Part BBa_K112624 was obtained from the iGEM registry plates and transformed into competent E. coli. The transformants collected from the plate were subjected to colony PCR using VF2 and VR to verify the insert in the plasmid backbone. This part contains a pelB secretion signal and phoA reporter gene that we wanted to use for our final plasmid. To obtain these sequences we had to digest the plasmid with BamHI and NdeI; however, when we did this no band was observed containing the sequences of interest. To test why this occurred we digested the plasmid with each enzyme individually and observed that the BamHI restriction site was either not present or not functional.

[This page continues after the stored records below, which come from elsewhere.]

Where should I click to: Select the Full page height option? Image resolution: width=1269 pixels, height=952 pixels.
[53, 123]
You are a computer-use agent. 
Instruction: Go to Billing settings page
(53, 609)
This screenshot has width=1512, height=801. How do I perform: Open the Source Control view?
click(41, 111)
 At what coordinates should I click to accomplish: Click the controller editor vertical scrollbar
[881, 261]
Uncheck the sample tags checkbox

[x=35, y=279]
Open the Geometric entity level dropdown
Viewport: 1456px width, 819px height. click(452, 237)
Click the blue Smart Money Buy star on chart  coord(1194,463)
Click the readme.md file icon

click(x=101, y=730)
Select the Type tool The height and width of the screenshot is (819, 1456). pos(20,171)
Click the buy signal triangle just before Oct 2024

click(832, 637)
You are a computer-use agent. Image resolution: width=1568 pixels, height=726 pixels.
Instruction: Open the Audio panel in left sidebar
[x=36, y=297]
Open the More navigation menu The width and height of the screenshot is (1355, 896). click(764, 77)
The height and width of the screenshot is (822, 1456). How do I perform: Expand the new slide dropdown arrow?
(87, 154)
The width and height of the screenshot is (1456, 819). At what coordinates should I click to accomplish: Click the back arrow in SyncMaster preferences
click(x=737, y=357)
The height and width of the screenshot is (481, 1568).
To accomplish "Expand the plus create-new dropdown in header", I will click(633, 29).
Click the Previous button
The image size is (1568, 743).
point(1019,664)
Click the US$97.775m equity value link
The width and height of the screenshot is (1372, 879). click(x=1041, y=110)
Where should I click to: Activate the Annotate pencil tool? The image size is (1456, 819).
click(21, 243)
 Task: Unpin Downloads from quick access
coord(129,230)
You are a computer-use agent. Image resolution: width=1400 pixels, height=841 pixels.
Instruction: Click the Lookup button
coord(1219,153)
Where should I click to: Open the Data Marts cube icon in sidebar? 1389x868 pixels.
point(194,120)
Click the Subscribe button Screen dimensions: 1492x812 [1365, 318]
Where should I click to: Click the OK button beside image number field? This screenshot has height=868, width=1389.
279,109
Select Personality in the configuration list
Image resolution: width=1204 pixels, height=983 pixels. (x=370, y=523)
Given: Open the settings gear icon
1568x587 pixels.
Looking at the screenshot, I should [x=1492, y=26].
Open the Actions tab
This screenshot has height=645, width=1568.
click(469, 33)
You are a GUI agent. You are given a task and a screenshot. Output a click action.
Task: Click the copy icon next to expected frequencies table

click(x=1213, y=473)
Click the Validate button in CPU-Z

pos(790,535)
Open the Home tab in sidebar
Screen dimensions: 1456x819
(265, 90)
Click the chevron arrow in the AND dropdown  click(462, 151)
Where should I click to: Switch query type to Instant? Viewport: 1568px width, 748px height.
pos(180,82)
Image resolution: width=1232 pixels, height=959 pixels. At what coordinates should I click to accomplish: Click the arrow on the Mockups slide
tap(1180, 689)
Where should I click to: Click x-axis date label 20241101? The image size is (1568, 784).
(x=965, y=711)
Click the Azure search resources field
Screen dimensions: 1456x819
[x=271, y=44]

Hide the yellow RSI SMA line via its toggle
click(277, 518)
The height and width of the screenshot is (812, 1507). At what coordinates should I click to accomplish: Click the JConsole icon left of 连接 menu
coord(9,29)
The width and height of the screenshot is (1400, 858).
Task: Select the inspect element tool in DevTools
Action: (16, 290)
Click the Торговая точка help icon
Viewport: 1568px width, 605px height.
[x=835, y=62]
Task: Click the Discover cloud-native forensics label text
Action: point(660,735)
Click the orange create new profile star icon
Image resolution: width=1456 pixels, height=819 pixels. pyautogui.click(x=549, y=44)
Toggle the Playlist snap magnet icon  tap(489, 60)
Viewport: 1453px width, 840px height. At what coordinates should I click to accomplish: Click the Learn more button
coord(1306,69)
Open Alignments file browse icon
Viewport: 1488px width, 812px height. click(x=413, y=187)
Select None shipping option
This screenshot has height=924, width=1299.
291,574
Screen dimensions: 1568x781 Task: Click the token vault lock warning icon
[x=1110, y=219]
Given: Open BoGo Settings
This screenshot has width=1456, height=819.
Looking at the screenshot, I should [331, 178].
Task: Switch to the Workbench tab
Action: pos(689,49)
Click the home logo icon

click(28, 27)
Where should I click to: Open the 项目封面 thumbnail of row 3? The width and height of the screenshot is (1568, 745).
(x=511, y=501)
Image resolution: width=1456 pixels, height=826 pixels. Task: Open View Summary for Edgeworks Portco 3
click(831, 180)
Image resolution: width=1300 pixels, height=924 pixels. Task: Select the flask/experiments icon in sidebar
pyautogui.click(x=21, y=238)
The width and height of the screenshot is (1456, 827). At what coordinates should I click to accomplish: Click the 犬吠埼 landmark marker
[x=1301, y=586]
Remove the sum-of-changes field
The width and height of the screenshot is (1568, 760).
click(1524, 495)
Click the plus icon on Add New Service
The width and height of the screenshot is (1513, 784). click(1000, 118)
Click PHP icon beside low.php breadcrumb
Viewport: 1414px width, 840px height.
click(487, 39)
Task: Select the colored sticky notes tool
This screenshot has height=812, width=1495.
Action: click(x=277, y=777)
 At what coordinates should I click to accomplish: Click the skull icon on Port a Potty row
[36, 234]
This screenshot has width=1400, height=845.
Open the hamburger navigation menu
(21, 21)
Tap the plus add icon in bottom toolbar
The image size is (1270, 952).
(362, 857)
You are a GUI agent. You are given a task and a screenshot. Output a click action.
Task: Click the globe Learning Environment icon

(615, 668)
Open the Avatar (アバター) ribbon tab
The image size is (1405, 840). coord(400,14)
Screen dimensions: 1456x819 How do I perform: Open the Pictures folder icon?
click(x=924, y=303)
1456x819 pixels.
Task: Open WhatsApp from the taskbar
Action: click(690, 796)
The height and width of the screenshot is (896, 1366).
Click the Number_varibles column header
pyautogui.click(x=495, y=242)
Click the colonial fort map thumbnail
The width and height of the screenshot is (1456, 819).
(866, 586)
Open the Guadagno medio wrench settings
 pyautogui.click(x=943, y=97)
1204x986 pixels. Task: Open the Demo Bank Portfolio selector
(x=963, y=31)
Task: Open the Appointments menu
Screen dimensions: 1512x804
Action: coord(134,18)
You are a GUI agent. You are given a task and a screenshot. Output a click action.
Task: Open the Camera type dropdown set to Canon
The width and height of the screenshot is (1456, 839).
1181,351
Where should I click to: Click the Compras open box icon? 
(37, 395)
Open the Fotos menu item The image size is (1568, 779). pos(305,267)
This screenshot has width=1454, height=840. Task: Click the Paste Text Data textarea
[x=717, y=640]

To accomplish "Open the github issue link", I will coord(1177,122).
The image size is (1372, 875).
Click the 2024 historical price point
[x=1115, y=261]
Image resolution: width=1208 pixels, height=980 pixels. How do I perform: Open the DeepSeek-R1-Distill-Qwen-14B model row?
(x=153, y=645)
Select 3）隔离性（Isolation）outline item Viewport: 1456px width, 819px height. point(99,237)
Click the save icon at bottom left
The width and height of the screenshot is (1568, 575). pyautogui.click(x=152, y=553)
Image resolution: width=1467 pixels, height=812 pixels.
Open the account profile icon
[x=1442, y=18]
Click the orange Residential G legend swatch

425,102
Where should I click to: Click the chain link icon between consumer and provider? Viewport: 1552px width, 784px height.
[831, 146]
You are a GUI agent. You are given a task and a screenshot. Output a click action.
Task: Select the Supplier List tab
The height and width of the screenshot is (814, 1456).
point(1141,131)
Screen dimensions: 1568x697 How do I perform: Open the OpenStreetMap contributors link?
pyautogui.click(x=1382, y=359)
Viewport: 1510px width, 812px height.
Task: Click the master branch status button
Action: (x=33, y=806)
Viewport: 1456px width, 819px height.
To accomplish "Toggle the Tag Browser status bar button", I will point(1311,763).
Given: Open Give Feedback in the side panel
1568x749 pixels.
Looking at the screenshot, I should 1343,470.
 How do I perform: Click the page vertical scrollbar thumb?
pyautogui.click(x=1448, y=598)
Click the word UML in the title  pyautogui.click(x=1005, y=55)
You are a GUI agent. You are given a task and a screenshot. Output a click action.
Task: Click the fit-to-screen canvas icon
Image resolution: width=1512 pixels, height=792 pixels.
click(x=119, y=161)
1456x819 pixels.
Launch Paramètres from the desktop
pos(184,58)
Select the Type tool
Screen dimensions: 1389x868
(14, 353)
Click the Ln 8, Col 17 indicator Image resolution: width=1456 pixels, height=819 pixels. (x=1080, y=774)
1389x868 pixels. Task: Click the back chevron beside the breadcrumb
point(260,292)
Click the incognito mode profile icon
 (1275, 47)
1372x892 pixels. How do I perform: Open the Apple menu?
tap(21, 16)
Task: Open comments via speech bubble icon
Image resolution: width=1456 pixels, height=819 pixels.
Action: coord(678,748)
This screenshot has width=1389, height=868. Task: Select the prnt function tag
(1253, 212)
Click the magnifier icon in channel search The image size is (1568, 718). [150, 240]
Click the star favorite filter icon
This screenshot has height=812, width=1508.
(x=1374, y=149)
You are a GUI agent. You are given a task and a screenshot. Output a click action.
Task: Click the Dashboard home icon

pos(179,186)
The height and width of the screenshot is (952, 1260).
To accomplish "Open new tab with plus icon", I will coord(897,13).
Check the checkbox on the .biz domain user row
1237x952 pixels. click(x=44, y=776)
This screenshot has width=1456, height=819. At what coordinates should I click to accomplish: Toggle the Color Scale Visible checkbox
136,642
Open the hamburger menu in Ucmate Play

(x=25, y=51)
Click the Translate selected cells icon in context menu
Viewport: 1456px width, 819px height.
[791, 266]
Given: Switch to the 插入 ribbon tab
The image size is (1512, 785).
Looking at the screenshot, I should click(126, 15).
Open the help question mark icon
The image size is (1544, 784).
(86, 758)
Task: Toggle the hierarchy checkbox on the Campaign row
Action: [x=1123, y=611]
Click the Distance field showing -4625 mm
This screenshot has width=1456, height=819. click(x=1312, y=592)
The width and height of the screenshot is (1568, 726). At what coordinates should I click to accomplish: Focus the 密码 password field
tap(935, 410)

Characterization of BBa_K112624
Figure 5. Characterization of part Part BBa_K112624 from the iGEM repository. A.)piGEM plasmid was double digested with BamHI and NdeI in cutsmart buffer to obtain the 1400 bp fragment containing phoA and pelB. However no band was observed. B.) The piGEM vector was digested with BamHI and NdeI separately and run on a gel with uncut plasmid. This gel shows that the BamHI site was not present or not functional.
pCYP6AY1
This plasmid, BBa_K3276005, was designed with the CYP6AY1 gene (a cytochrome P450) that was codon optimized from the brown plant hopper genome. This gene is constitutively driven by the promoter and RBS from part BBa_S05355. An NdeI and BamHI site were inserted upstream of the CYP6AY1 gene in order to add the pelB and phoA sequences from the piGEM plasmid. This synthesized oligo was ligated to the linearized pSB1C3 backbone and transformed into E. coli. Colonies from this transformation were collected and analyzed for the inserted DNA using the VF2 and VR primers.
pBee
This plasmid, BBa_K3276003, was designed with the CYP6AY1 gene (a cytochrome P450) that was codon optimized from the brown plant hopper genome. This gene is constitutively driven by the promoter and RBS from part BBa_S05355. A pelB secretion signal was added upstream of the CYP6AY1 gene and a 6x his tag was added to the end. This will allow the protein to be secreted from the cell and extracted and quantified. This synthesized oligo was ligated to the linearized pSB1C3 backbone and transformed into E. coli. Colonies from this transformation were collected and analyzed for the inserted DNA using the VF2 and VR primers. This is the main plasmid used in our studies due to the problems associated with the piGEM plasmid. The transformed E. coli was able to grow better in the presence of imidacloprid and helped the honey bees to survive exposure of the pesticide better than the wild type E. coli.